- [What you are asked to do] Pick out all lines with the word "will" from the records that follow.

- [Extracted data]
- Opening Delimiter -

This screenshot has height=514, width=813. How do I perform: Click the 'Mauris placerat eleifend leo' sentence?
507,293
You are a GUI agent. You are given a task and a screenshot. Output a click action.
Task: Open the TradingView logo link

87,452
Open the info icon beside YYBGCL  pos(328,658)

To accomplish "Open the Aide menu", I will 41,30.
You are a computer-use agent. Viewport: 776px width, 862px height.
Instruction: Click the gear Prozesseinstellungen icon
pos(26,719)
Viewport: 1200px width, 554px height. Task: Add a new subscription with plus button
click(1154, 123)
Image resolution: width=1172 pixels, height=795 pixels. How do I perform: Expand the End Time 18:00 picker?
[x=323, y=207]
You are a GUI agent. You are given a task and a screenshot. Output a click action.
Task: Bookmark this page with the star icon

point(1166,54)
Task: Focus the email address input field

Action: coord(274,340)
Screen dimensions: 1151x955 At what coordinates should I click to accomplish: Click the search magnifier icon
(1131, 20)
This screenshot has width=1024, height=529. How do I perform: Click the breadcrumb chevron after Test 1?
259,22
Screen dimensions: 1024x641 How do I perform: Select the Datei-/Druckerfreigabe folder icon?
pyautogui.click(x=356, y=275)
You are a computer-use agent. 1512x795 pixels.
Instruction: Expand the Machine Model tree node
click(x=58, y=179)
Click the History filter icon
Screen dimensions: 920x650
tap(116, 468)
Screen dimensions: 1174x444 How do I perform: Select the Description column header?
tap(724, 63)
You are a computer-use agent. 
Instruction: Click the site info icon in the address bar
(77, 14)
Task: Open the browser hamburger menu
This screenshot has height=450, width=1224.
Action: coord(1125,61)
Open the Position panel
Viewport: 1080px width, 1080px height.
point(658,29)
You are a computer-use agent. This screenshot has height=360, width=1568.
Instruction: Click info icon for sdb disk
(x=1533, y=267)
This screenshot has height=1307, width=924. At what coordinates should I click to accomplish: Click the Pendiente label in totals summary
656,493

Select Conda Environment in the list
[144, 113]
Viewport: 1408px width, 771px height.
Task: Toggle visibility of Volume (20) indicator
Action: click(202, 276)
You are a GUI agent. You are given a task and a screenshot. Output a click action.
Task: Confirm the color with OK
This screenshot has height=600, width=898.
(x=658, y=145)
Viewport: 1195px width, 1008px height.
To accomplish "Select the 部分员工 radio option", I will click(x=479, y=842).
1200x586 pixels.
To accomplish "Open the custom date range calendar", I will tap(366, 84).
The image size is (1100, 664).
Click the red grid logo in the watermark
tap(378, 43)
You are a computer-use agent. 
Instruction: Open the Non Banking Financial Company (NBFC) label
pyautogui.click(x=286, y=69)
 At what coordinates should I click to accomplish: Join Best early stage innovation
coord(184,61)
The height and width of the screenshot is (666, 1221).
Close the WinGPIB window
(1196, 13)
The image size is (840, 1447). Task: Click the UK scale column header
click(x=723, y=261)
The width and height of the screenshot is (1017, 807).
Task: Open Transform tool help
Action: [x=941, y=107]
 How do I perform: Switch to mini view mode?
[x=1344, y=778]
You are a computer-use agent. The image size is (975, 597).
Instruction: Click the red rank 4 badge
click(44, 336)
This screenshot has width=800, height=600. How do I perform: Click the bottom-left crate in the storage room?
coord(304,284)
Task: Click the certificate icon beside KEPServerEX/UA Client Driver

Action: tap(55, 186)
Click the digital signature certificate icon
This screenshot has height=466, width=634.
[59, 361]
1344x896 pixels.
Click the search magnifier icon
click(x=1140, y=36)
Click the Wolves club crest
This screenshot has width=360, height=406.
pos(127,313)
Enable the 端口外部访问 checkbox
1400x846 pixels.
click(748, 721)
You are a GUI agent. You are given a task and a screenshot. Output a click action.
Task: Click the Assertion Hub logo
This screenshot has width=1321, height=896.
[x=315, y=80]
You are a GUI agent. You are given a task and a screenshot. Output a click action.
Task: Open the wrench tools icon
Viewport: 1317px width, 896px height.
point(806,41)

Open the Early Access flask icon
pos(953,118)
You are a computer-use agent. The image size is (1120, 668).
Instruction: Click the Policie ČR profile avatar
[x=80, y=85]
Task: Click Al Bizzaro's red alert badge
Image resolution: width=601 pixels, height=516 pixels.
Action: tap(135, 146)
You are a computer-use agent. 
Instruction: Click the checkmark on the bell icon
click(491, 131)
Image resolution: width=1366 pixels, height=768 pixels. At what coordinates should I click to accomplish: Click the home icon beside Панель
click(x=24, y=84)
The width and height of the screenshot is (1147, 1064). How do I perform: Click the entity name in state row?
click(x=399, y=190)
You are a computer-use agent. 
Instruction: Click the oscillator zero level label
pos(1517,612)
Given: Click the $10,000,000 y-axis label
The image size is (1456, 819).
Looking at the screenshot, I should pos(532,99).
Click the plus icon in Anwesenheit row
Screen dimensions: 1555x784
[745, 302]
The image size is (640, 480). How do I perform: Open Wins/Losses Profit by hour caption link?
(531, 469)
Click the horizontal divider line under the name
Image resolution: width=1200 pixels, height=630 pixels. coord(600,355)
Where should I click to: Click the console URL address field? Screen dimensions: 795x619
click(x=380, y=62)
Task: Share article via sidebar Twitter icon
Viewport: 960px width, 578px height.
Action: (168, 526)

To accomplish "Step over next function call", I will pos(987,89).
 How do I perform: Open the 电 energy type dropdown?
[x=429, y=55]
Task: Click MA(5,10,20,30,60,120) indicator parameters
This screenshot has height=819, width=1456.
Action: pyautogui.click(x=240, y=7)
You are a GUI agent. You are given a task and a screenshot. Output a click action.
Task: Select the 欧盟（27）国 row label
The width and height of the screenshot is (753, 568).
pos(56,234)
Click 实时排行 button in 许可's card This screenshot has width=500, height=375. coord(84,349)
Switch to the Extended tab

- Closing Delimiter -

- [Written solution]
To accomplish "Open the Aide menu", I will 41,30.
To accomplish "Select the 部分员工 radio option", I will click(x=479, y=842).
To accomplish "Open the custom date range calendar", I will tap(366, 84).
To accomplish "Step over next function call", I will pos(987,89).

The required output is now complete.